Radiance (For Naseer Ahmed Nasir) Poem by Stephen Bennett The Playjurist

Radiance (For Naseer Ahmed Nasir)



I use this word too, just a word is all it is, but all it is,
I think, I mean really not this word... I mean any word,
including this, is a lot more than any heavenly thing...
any might-be place for all the good dead people to be
or for the stars, planets and galaxies. A word is
less and can be lesser all the way down to nothing.
At the same time more than every single individual
sovereign whatever it now is doing, or can ever mean.
I suspect that in your poem I can feel among its things
the wonders of created phrases or/and first time idea
sketches made for your earlier moments that you wrote
when they were right for that one time thought,
unknown to you, they were made back then
for now... the now of your “dreams lost”, the now,
which was a now that back then, you hadn't got to yet.
That kenning “watch” you juxtaposed to “sleep”
feels to me a wonderfully first time event. But it's about
“radiance” I wish to speak. I love that word.
I use it among some others to build a working
philosophy of everything, generally ignoring
its possible association with the complete death
of everything, as you used it. I forgot. Radiance
is, in my thought, the condition of consciousness,
where one is at one with everything. The next rung
out is possession. When my arm is my arm it is my
possession. But at other times it's me, and me and it
are then radiant. Next beyond would be connection:
a pen and paper my arm and hand can touch.
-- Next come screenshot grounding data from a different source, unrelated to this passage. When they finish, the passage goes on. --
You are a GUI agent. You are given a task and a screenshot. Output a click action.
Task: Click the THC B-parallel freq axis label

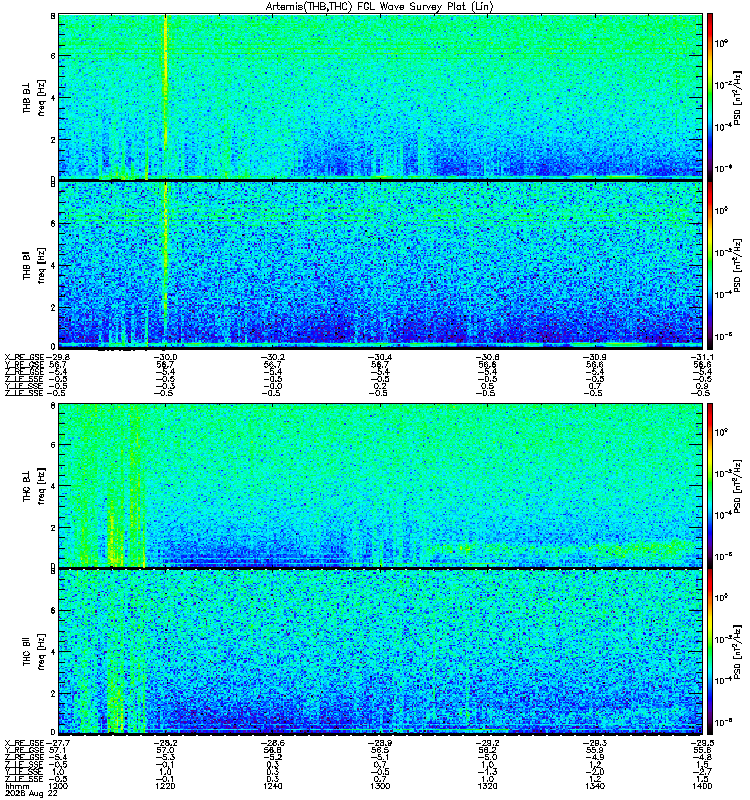(34, 652)
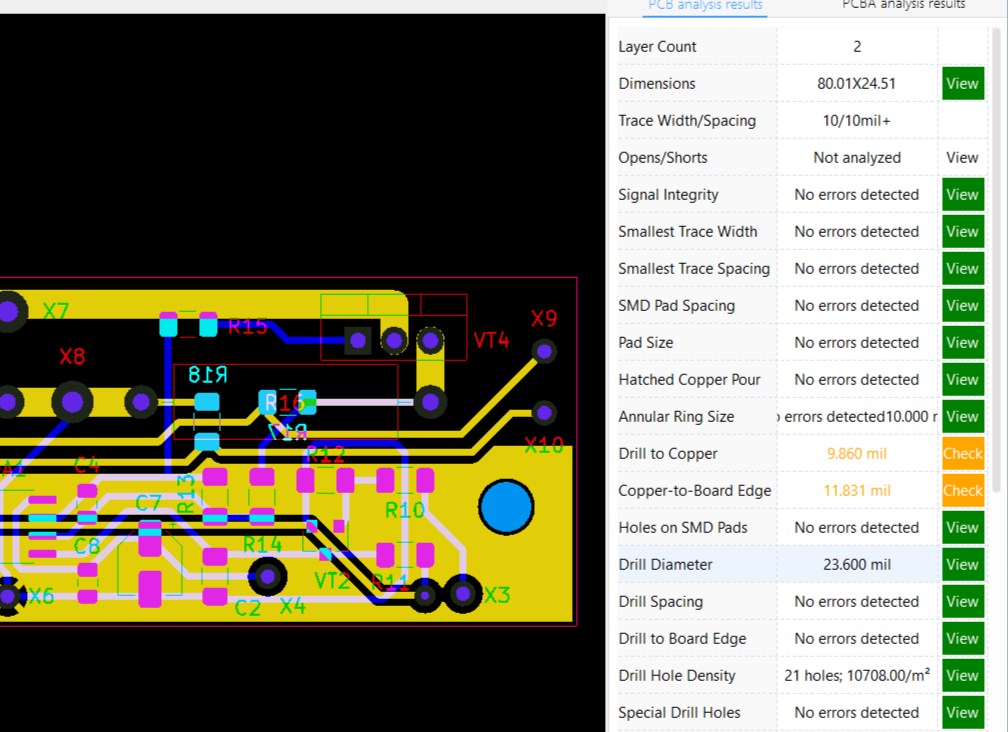Click the square pad of VT4

(357, 342)
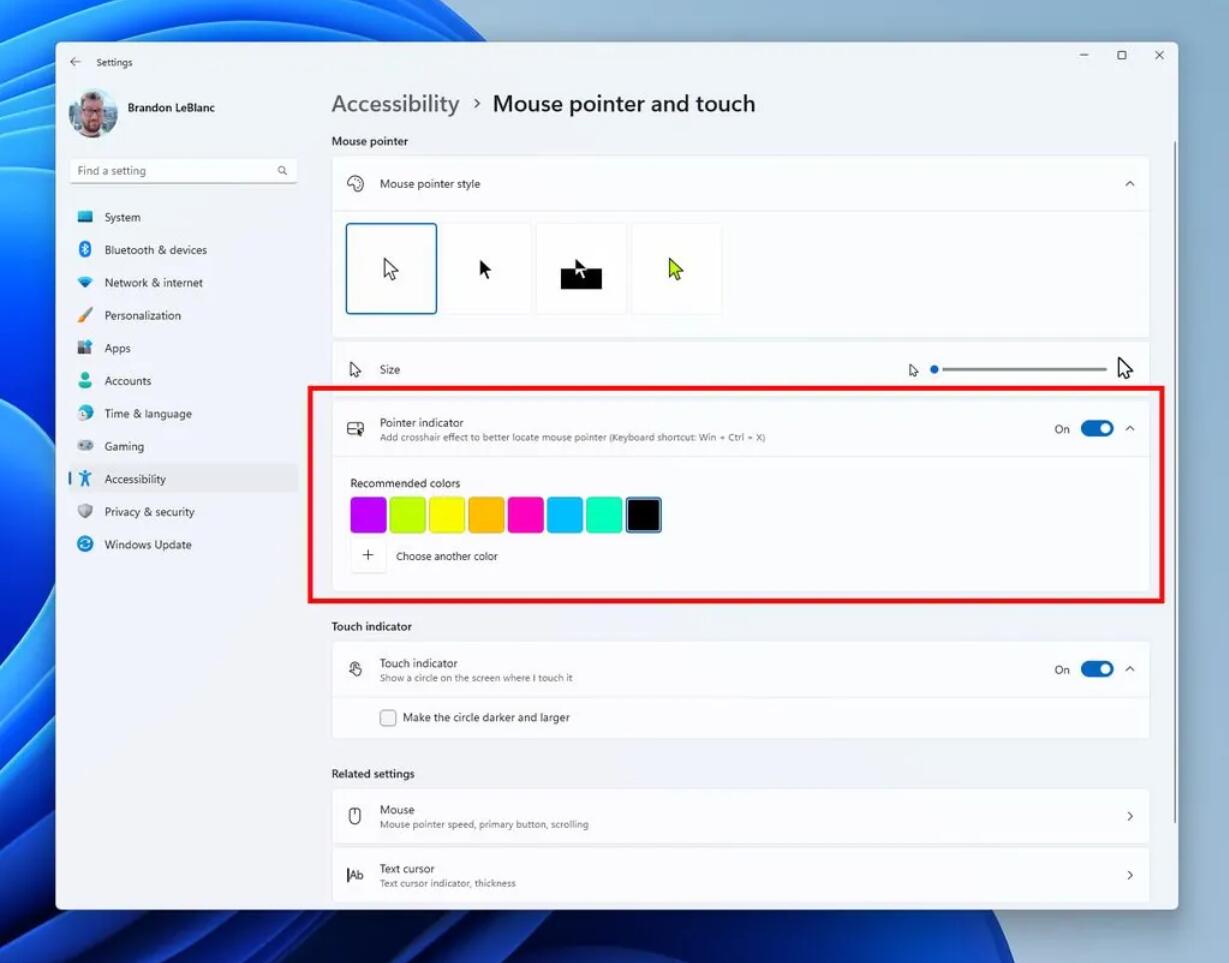
Task: Check Make the circle darker and larger
Action: tap(388, 718)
Then the next I call obvious, everything out there
before my eyes but beyond my reach, and what's
after that is invisible. All of these then coming back
to radiance. So as I write an idea like this, my thinking
mind improvises with my short-term remembered past,
and everything else I know that there is, I am radiant,
at one with the idea that builds in the words infilling
the page. At one time, in one of my orientations, this
very thing you see, held by your two hands maybe
was literally me. Then I find that you write
“What remains Are terra and sol In the dance of death
God is a casualty.” the same language as me,
but from another completely different world.
Oh no, I know it's the same one. I'm inspired to
try harder, but then I wonder who do I think I am.
When I read you sometimes I almost want to give up.